Task details — Return each line below holding the string "personal".

Collected data entries:
=======

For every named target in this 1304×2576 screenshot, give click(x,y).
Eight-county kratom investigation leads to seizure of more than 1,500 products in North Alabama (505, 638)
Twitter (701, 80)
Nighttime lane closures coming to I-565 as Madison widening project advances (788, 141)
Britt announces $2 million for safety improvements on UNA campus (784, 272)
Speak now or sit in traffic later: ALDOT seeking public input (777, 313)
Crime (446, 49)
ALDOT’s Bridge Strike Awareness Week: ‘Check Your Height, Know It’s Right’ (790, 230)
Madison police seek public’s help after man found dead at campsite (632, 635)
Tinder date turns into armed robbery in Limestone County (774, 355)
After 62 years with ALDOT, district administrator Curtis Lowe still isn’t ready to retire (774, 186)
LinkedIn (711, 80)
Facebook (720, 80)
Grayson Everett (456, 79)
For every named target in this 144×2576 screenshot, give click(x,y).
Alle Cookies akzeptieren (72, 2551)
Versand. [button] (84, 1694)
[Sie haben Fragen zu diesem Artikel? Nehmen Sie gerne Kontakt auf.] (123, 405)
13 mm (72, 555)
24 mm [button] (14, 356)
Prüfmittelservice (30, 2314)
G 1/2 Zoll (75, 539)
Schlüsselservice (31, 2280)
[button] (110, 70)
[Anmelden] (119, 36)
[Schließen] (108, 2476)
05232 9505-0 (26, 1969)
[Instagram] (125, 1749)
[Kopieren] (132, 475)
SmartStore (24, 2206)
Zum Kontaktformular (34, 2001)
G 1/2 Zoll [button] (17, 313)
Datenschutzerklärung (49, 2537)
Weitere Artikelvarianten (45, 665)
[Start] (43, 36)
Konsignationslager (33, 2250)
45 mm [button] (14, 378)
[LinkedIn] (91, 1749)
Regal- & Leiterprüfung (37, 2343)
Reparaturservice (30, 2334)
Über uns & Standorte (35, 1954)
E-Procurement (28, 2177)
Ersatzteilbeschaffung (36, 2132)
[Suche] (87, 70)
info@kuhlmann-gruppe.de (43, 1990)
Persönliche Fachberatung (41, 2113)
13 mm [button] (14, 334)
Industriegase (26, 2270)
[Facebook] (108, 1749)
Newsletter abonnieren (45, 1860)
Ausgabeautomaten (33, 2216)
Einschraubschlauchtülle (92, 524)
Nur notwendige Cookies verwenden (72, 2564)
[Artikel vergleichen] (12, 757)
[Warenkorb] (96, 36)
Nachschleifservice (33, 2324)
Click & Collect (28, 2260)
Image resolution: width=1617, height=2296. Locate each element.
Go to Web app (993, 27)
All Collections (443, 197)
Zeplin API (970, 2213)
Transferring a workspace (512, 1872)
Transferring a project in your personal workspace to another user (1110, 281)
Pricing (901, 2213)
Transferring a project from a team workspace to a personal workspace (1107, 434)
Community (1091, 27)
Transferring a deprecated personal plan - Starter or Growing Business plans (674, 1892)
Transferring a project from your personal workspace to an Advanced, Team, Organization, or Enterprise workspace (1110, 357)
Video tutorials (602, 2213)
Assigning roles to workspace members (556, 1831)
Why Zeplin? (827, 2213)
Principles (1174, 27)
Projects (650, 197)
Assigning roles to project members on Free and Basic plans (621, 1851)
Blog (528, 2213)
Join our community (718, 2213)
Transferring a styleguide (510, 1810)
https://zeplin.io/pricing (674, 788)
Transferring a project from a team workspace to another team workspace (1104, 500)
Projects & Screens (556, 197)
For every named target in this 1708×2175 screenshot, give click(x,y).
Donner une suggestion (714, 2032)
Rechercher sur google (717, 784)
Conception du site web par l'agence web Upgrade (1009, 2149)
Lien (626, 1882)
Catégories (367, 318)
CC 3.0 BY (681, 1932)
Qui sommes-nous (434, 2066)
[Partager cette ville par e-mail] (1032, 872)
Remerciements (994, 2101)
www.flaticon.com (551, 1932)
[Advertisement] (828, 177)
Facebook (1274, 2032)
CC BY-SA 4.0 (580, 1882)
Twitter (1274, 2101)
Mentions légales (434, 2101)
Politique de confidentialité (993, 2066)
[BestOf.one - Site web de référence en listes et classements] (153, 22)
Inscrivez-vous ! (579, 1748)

=======

Answer to this problem —
Transferring a project in your personal workspace to another user (1110, 281)
Transferring a project from a team workspace to a personal workspace (1107, 434)
Transferring a deprecated personal plan - Starter or Growing Business plans (674, 1892)
Transferring a project from your personal workspace to an Advanced, Team, Organization, or Enterprise workspace (1110, 357)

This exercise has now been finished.